Can we just confirm, you cant make calls or surf via 3G on the iPad?

The wifes defo getting me one from NY in a couple of weeks..... What sizes are there?

Cheers

PaulN


----------



## bjarvis2785 (Oct 4, 2008)

PaulN said:


> Can we just confirm, you cant make calls or surf via 3G on the iPad?
> 
> The wifes defo getting me one from NY in a couple of weeks..... What sizes are there?
> 
> ...


you can't make calls via a GSM network, but you could make VOIP calls via an app like Skype.

You *can* surf internet, and use iTunes/App store etc via 3G.

The 3G model also has built in GPS, so you could use with apps like sat nav etc.

The range follows the Wifi models (16Gb, 32Gb & 64Gb)

HTH


----------



## 182_Blue (Oct 25, 2005)

Is it only Apple uk selling these on day of release ?


----------



## Leemack (Mar 6, 2009)

I think they are cool and would look at buying one but not yet.

Got too much to buy before then lol


----------



## Rob_Quads (Jul 17, 2006)

182_Blue said:


> Is it only Apple uk selling these on day of release ?


No - The DSG group has apparently signed a 60 day deal with apple so currys should also be selling them. Whether your local branch will get stock nobody knows


----------



## famoussas (Jul 29, 2007)

_Information shown_
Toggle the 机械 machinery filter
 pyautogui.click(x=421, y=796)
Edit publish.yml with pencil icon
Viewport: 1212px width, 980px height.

_Actions to take_
• 1. Repeat the passage of the iPad forum thread from "## bjarvis2785 (Oct" up to and including "app like Skype.", substituting "Viber" for "Skype".
• 2. Pick up the iPad forum thread where it stops and write what comes next.

_The replies_
• 1.
## bjarvis2785 (Oct 4, 2008)

PaulN said:


> Can we just confirm, you cant make calls or surf via 3G on the iPad?
> 
> The wifes defo getting me one from NY in a couple of weeks..... What sizes are there?
> 
> ...


you can't make calls via a GSM network, but you could make VOIP calls via an app like Viber.

• 2.
Will be getting mine in the post on Friday


----------



## Eddy (Apr 13, 2008)

Rob_Quads said:


> No - The DSG group has apparently signed a 60 day deal with apple so currys should also be selling them. Whether your local branch will get stock nobody knows


Correct, check your local PC worlds and curries on release day, but as always with apple, don't expect any discounts at all, even staff discount is forbidden on Ipads!!


----------



## Ads (Sep 23, 2006)

parish said:


> I'll be able to do everything on the iPAd that I'm currently doing on my MBP


See thats the problem with the iPad...... theres no Flash support, so if you go to a website with any flash integration i.e. menus, etc then you wont be able to use the full functionality.

I think Apple have really missed a beat here with no using Flash in its iPhone and iPad, thats the main thing putting me off getting one


----------



## Geetarman (Apr 22, 2007)

I'm struggling to see the benefits of these tbh, not starting an "I hate ipad" debate but just curious.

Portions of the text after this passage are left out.